### About this exercise:
In this exercise, print only the lines from the line with "You are a computer-use agent." to the last line of the data below, inclusive. Any pictures should be left out.

^^^^^^^^

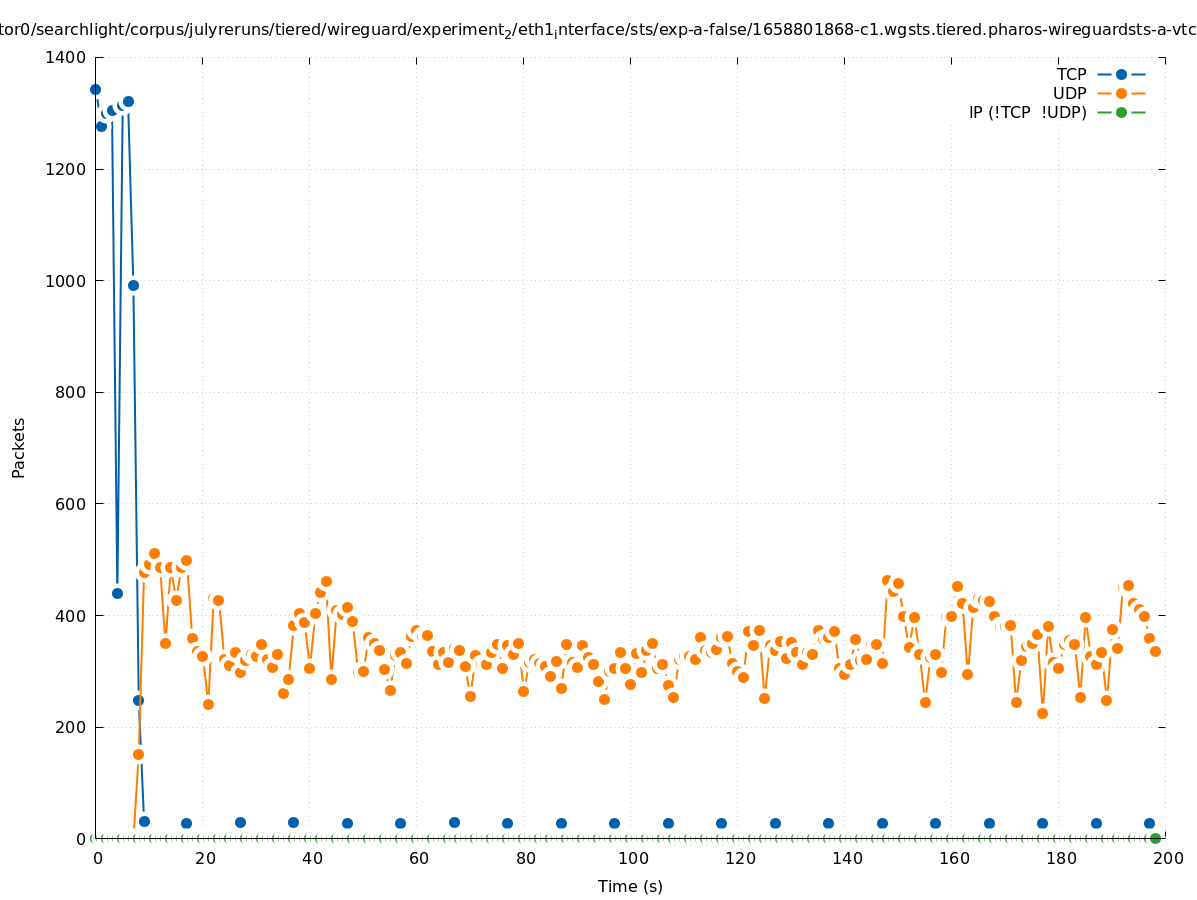
Task: Click the orange UDP legend marker
Action: click(x=1121, y=93)
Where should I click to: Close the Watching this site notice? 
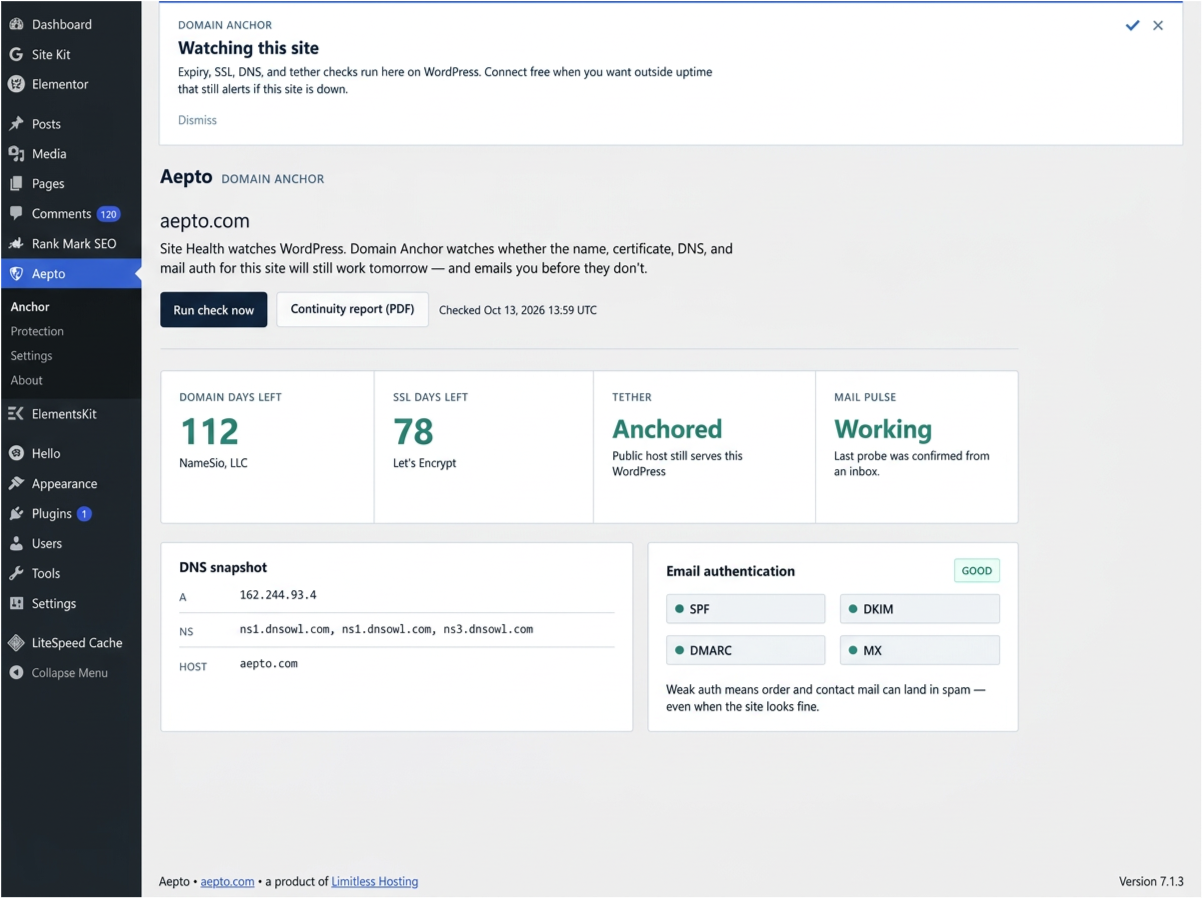1158,25
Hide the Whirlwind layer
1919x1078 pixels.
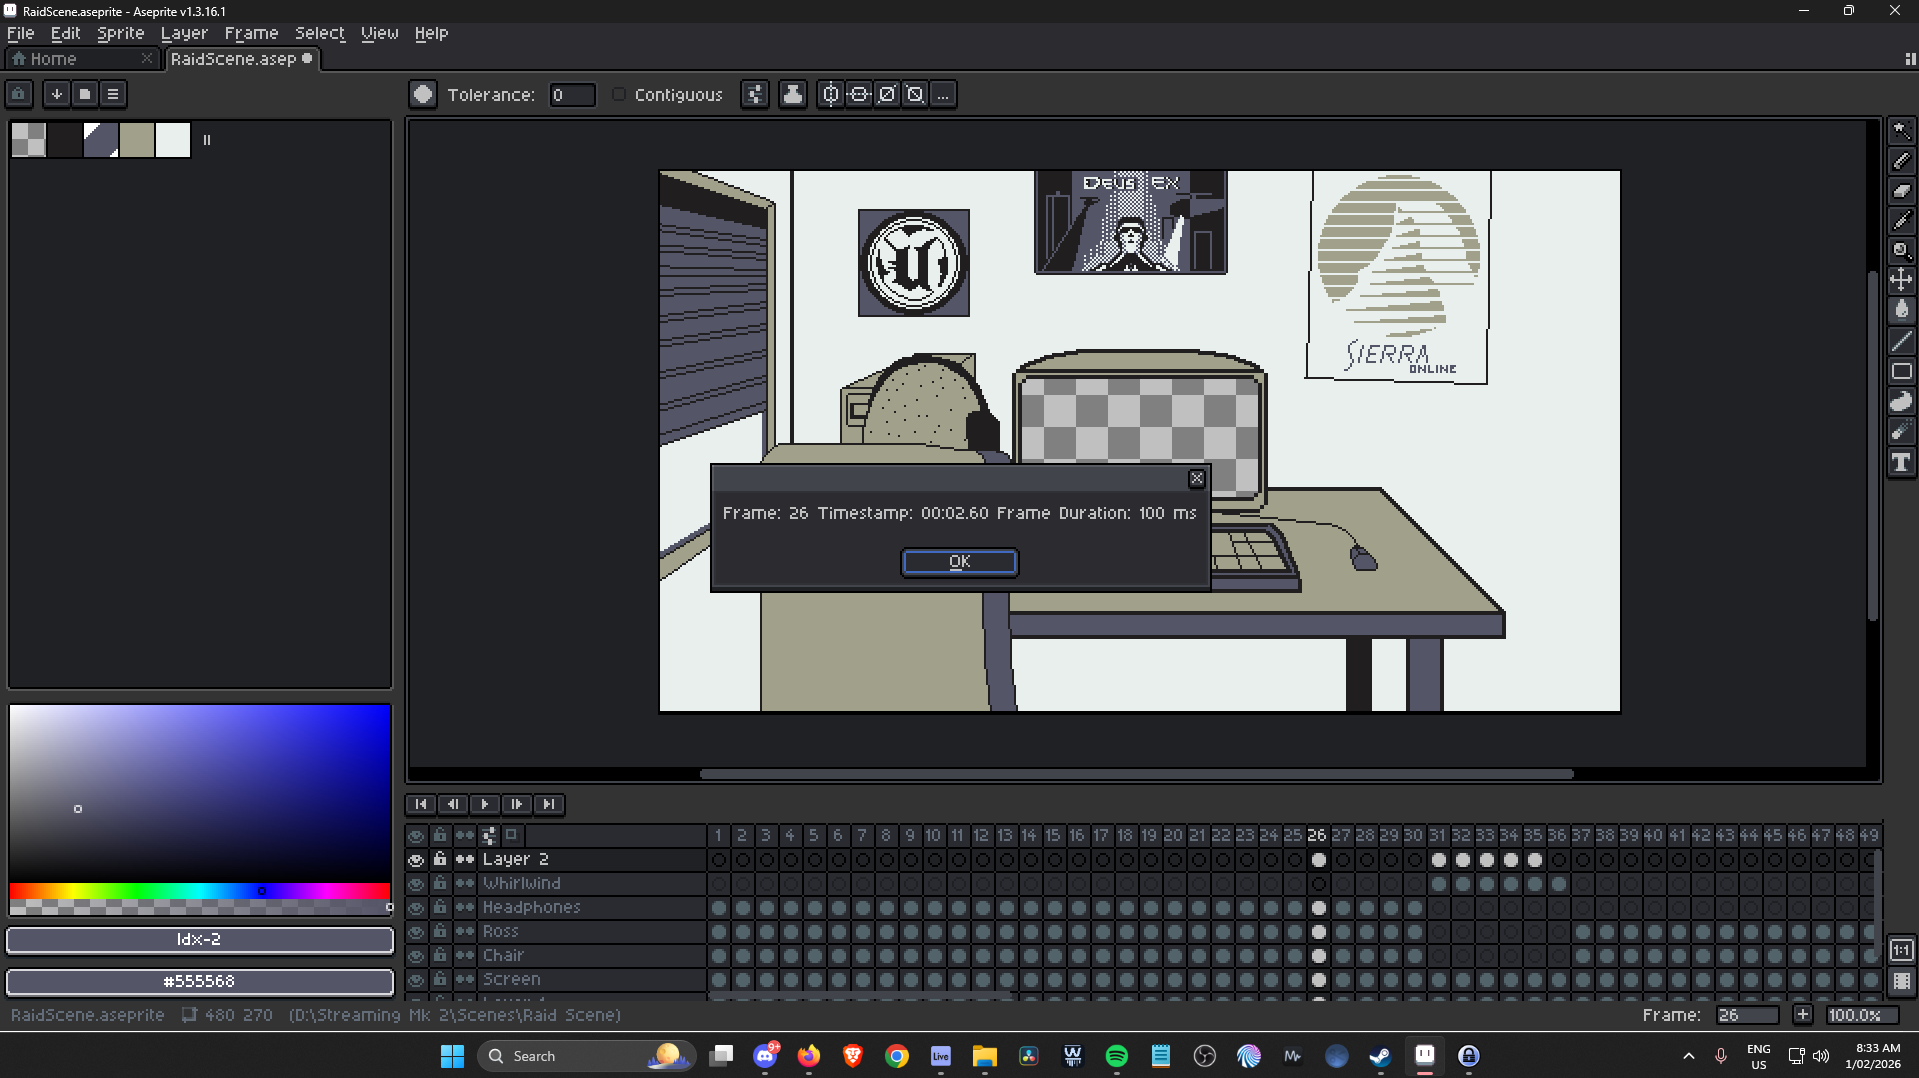click(x=416, y=884)
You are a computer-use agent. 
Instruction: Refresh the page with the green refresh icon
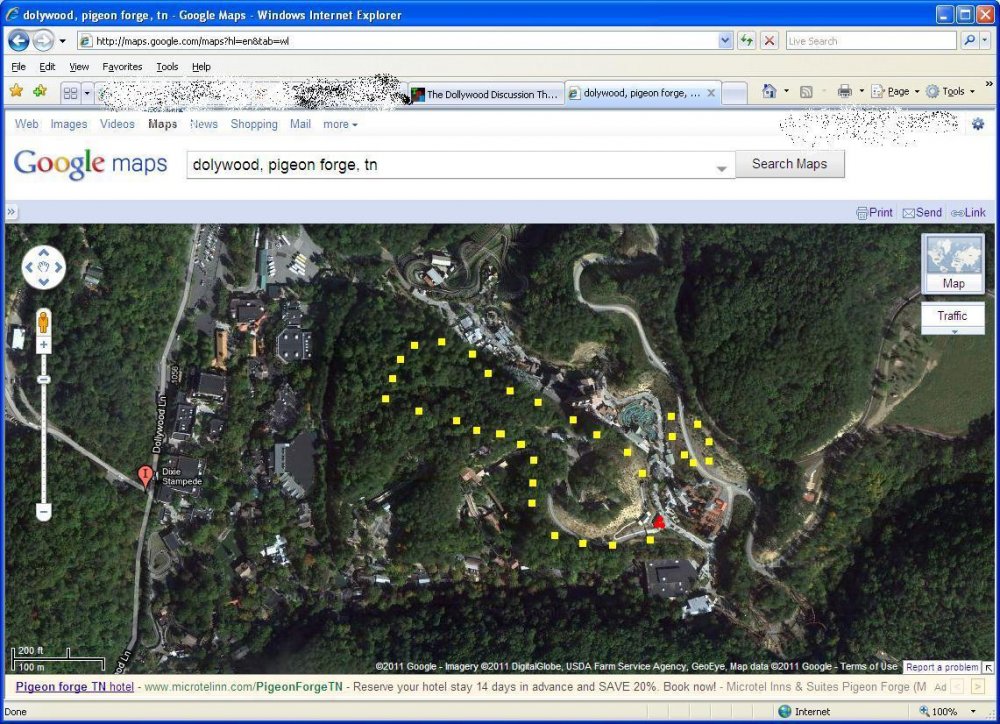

^^^^^^^^

### Result below:
You are a computer-use agent. 
Instruction: Refresh the page with the green refresh icon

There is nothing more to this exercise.